The lost art of defragging

Despite the fact that hard drive defragmentation is of minor benefit on NTFS file systems, sometimes it just feels good to defrag. There are many solutions to do the job, but some are mediocre (Windows) and the best are expensive (Diskeeper). Rather than dinking around with money or mediocrity, Piriform (the makers of CCleaner) has your back with Defraggler.

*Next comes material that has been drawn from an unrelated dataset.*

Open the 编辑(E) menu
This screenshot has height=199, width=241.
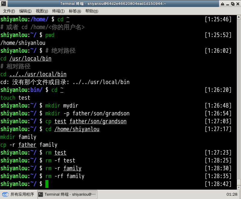click(x=25, y=11)
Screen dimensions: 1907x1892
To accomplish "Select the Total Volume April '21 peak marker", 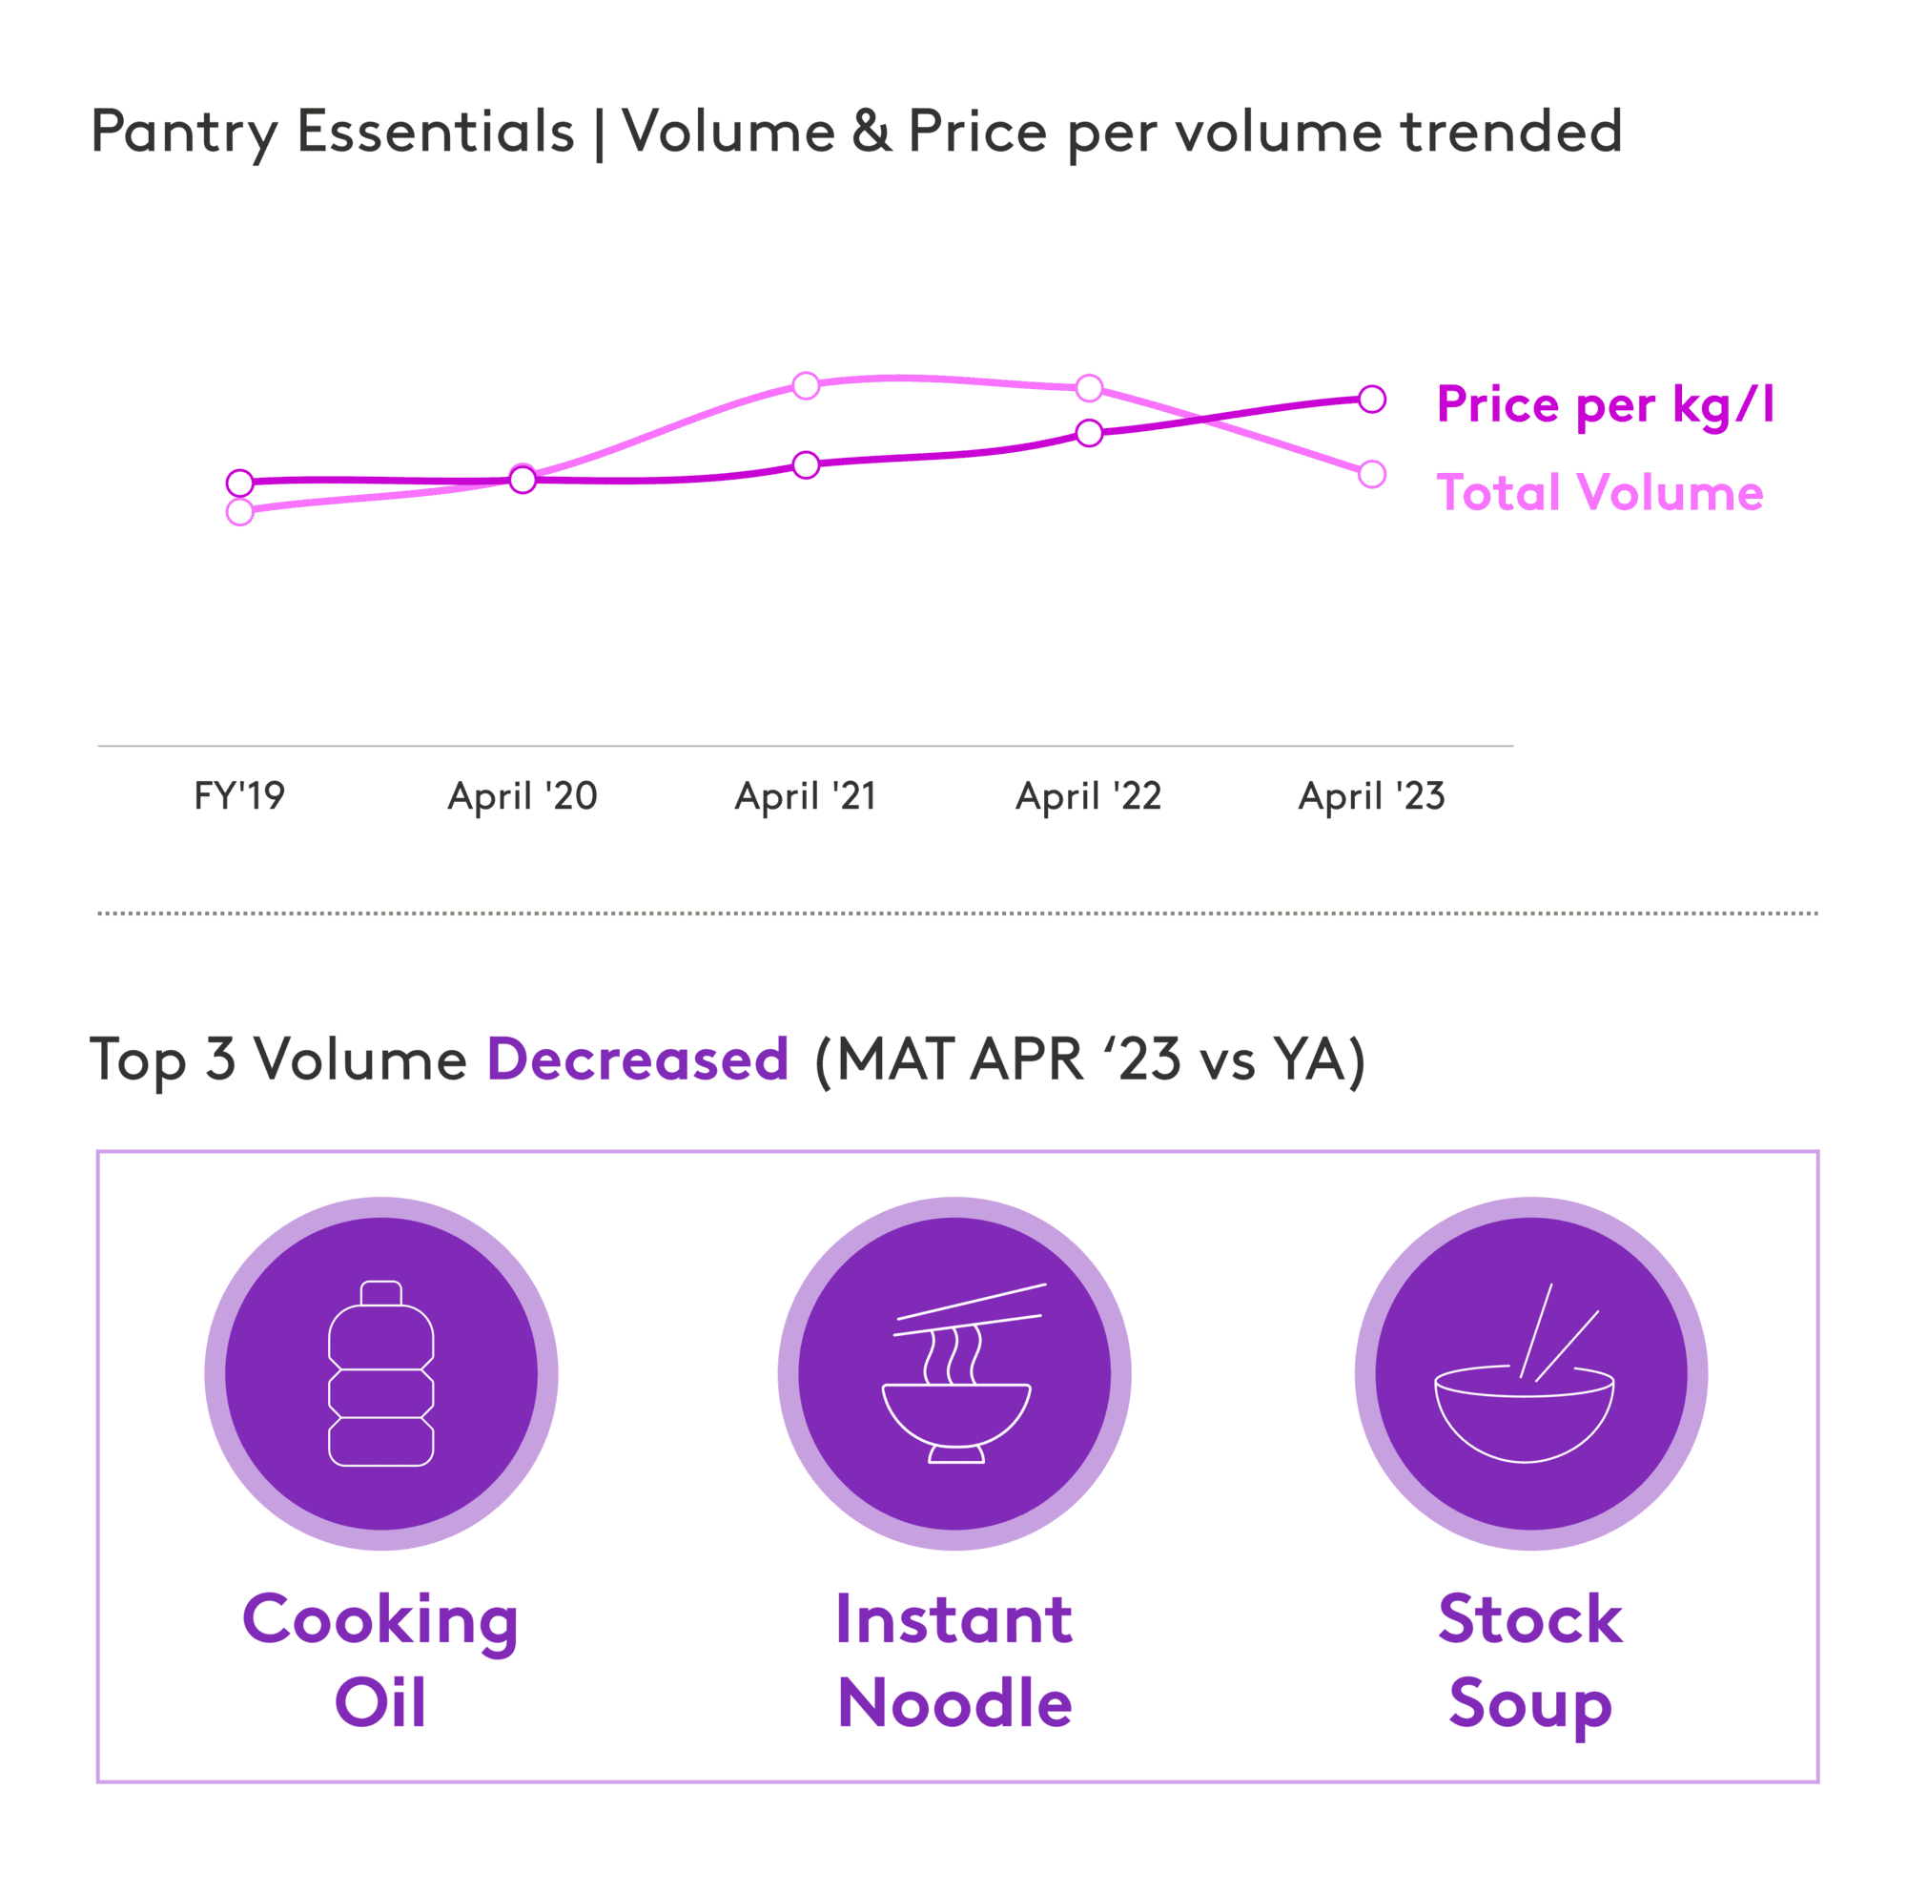I will click(806, 385).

Defraggler can do its business on specific folders or entire volumes, and it’s more informative than the built-in defragger for Windows. It’s also entirely portable: the <1MB executable can be taken anywhere without an install routine. Functionality aside, the best feature are the little blocks reminiscent of Norton Systemworks for Win9x.

Comments

  1. Leonardo
    Leonardo Thanks. I'm testing it now. I'm one of those strange people who enjoy watching the colored squares rearrange themselves in the graphic representation of the defragmentation process. Cool.
  2. Kwitko
    Kwitko You're not the only one, Leo. It's like a game to me. I try to figure out which piece is going next and where it's going.
  3. Snarkasm
    Snarkasm Get it while the getting's good... defragging once you move to SSD will be a worthless (and possibly damaging) venture.
  4. parlant I'm a Diskeeper user and its definitely top class. I believe defragging has contributed to keeping my drives organized and the PC prompt and consistent in performance inspite of heavy use.
  5. Johnson I've used PerfectDisk for years - also not free but very good. SSD defrag is debatable - some say they need free space defragging to help write performance.